TASK TO COMPLETE =
Would you please copy each line of the data in which the string "will" occurs?

DATA =
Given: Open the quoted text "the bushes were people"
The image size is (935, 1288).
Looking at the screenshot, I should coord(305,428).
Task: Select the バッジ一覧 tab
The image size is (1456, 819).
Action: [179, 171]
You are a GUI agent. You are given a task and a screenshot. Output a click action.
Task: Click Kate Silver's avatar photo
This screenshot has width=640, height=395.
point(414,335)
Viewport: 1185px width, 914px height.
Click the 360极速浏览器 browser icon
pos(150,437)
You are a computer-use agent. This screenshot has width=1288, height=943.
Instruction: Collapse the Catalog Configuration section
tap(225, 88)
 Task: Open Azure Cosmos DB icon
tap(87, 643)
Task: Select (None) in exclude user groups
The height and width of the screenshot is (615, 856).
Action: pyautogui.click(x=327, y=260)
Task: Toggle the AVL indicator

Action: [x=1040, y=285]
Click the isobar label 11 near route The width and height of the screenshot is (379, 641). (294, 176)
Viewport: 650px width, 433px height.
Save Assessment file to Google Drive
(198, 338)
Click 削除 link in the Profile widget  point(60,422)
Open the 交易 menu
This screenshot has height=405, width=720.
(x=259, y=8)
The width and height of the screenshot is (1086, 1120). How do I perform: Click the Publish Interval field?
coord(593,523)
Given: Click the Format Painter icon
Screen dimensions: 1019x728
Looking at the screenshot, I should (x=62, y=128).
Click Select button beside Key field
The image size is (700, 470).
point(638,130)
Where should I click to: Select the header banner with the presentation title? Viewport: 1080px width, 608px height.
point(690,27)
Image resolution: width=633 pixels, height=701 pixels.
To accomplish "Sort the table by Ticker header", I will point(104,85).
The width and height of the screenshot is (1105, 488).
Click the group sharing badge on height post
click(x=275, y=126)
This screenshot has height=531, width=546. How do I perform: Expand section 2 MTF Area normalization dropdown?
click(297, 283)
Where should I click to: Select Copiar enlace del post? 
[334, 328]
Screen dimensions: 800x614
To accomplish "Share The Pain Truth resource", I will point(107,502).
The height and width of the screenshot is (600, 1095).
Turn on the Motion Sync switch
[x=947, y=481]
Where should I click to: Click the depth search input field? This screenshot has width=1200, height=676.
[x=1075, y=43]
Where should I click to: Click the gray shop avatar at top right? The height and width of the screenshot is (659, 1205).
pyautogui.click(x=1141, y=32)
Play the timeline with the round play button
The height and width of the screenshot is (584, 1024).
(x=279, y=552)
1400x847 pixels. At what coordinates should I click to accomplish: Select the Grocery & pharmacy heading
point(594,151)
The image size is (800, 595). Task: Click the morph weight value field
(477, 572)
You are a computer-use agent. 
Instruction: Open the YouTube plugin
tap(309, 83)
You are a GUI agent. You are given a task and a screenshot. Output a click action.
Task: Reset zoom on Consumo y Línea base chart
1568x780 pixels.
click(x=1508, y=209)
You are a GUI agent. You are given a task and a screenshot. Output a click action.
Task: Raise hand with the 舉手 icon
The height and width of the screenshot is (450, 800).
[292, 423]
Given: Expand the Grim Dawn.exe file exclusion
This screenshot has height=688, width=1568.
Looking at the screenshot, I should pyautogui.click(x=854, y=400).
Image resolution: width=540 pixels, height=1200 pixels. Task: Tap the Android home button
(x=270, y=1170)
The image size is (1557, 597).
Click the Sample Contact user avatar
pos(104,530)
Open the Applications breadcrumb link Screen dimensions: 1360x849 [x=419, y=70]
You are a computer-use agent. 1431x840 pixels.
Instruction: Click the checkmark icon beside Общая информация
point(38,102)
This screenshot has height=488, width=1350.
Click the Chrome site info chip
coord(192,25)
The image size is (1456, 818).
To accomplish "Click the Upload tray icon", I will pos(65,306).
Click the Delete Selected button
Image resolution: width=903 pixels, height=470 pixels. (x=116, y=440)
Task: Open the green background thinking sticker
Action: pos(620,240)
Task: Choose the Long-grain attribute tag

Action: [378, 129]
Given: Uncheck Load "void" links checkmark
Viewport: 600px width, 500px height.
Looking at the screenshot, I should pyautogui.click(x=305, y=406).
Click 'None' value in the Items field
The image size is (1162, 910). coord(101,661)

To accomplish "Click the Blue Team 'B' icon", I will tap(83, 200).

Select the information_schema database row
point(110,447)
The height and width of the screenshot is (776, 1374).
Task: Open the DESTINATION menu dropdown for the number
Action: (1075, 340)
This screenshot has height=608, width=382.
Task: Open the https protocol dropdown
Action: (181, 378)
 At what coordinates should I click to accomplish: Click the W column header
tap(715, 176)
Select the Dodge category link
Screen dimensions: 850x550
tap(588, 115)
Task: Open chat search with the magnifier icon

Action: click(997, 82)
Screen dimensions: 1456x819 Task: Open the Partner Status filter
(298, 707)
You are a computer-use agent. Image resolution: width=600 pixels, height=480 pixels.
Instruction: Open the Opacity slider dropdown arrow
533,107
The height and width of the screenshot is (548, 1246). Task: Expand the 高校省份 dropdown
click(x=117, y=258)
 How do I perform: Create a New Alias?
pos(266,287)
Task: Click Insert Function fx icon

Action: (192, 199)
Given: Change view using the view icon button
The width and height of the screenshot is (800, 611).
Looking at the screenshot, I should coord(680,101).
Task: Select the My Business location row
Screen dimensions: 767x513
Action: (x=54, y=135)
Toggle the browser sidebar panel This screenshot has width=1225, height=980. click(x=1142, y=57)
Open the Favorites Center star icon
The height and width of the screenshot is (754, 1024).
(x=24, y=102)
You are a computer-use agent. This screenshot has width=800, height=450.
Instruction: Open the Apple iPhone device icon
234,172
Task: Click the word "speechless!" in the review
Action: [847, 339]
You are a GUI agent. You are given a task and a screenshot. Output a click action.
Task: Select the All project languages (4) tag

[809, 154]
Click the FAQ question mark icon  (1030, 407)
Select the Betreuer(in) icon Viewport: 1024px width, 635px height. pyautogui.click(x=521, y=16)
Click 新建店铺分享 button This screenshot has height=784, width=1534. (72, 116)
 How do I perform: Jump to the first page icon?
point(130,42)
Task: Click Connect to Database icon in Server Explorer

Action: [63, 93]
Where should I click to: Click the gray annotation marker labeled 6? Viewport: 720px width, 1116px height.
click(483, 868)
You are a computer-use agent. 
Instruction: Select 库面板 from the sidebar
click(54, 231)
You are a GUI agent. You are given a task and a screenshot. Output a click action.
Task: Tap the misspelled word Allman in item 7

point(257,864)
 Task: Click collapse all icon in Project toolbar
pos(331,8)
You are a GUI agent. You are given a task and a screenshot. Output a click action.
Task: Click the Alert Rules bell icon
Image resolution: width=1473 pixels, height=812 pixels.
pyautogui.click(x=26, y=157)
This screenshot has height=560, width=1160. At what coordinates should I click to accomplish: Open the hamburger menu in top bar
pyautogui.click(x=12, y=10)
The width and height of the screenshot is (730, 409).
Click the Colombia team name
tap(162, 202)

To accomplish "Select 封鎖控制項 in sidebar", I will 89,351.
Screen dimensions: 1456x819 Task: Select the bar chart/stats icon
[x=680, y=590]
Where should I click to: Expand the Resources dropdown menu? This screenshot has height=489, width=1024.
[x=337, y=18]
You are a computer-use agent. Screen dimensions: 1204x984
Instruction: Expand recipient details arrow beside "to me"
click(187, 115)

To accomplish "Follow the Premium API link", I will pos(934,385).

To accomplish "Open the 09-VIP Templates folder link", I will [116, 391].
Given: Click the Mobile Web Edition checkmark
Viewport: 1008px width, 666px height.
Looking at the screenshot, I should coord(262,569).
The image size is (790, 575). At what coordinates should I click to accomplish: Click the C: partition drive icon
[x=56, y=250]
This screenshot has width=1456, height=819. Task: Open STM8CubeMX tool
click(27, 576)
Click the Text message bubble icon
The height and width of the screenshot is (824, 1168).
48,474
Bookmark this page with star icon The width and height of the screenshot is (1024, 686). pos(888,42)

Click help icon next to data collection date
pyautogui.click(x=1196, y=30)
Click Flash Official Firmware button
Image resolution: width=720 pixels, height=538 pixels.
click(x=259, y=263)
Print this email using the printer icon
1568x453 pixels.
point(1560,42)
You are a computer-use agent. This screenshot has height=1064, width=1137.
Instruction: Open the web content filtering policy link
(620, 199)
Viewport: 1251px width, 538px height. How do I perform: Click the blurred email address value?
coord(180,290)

RESULT =
To accomplish "Sort the table by Ticker header", I will point(104,85).
To accomplish "Share The Pain Truth resource", I will point(107,502).
To accomplish "Click the Upload tray icon", I will pos(65,306).
To accomplish "Click the Blue Team 'B' icon", I will tap(83, 200).
To accomplish "Select 封鎖控制項 in sidebar", I will 89,351.
To accomplish "Follow the Premium API link", I will pos(934,385).
To accomplish "Open the 09-VIP Templates folder link", I will [116, 391].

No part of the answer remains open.